Raw records:
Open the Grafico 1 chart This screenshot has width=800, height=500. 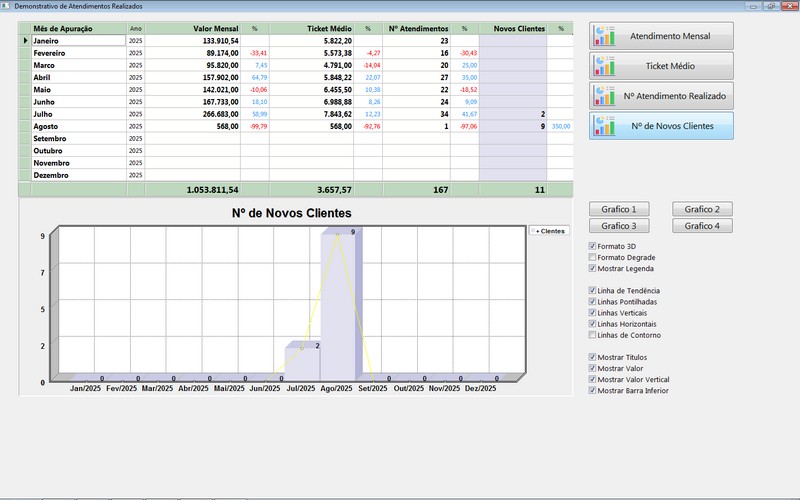(619, 209)
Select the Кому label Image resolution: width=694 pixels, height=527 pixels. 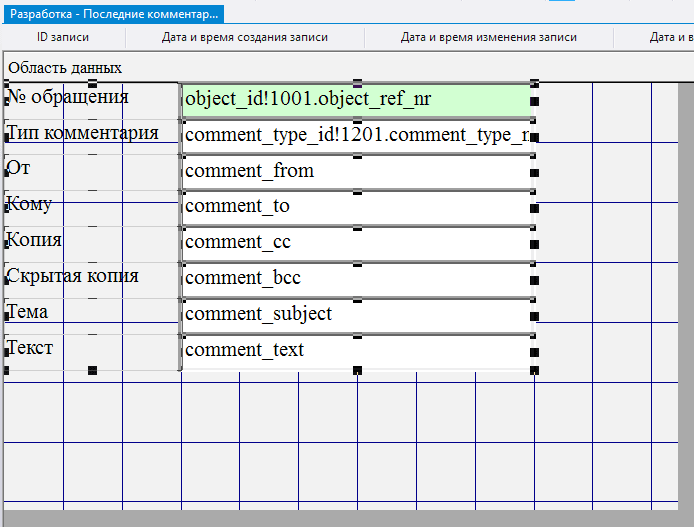click(29, 204)
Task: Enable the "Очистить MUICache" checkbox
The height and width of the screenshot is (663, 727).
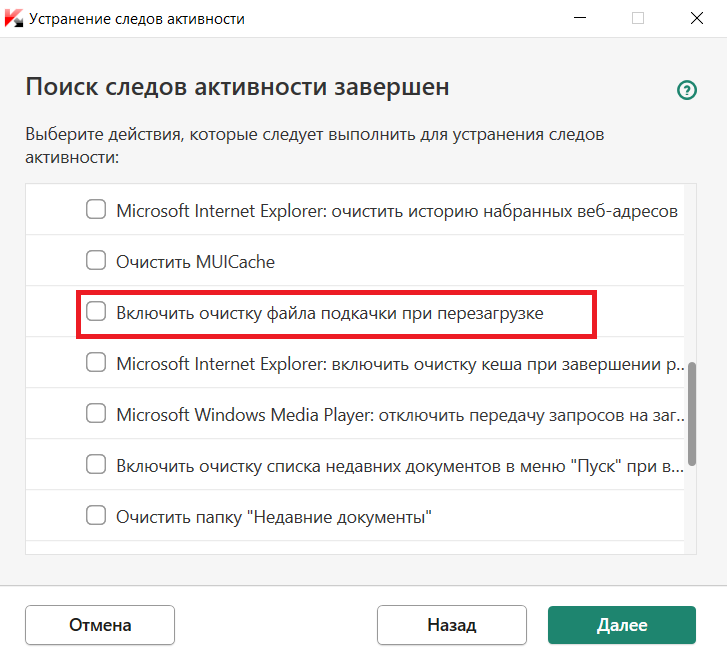Action: tap(96, 261)
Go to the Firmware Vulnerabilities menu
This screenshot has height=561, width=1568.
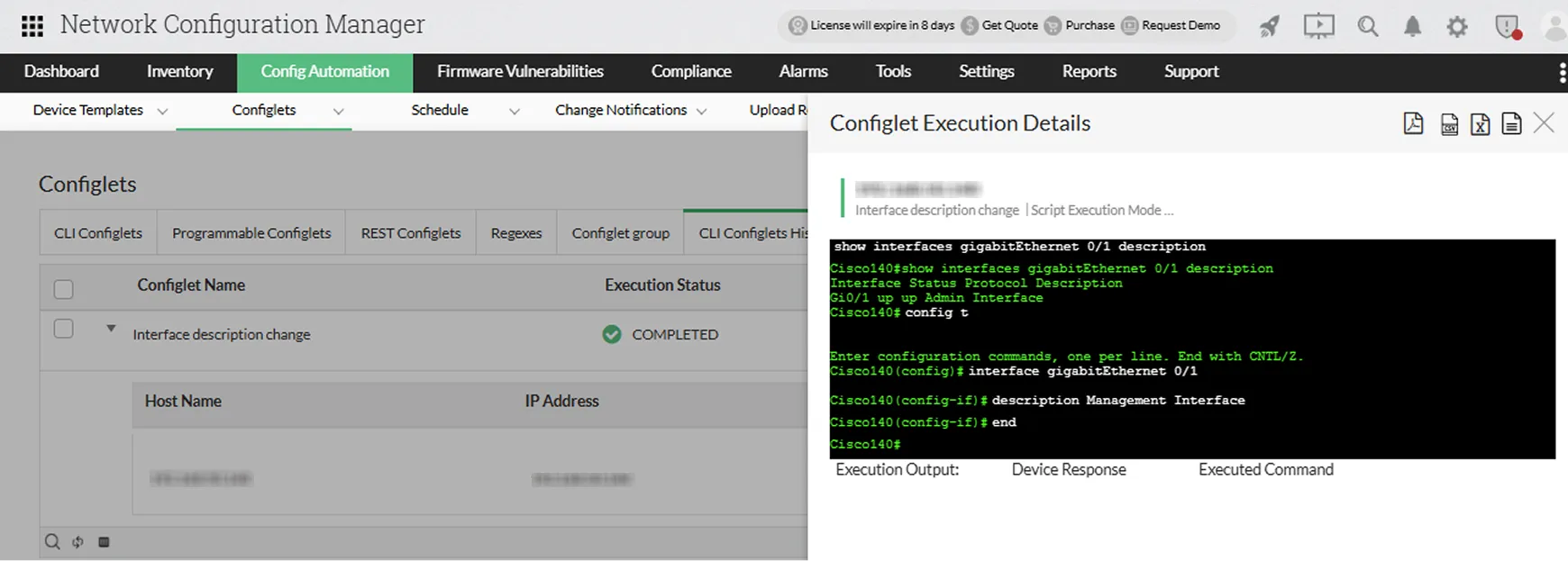pos(520,72)
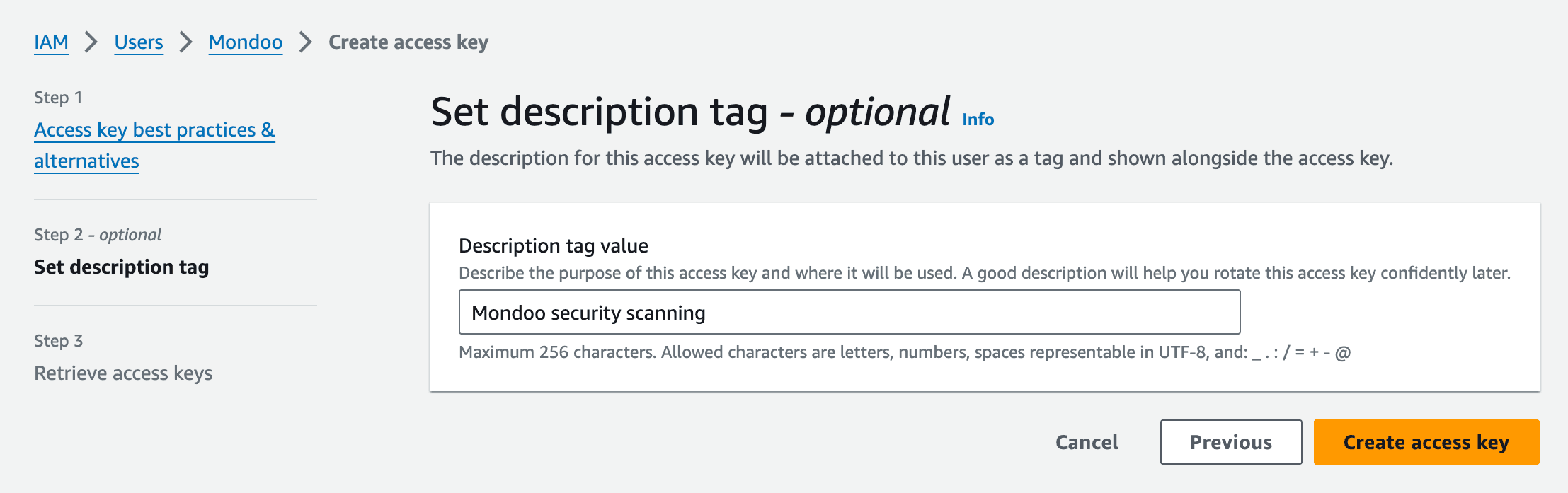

Exercise description:
Write out the data again, from the line with "Task: Enable the" through the end of the data, requests included. Multiply every coordinate in the answers by 2.25, round to whole numbers with halves going up, and leave out the pictures.

Answer to this task:
Task: Enable the "Очистить MUICache" checkbox
The height and width of the screenshot is (663, 727).
Action: tap(216, 587)
Go to the Firmware Vulnerabilities menu
This screenshot has height=561, width=1568.
pos(1170,162)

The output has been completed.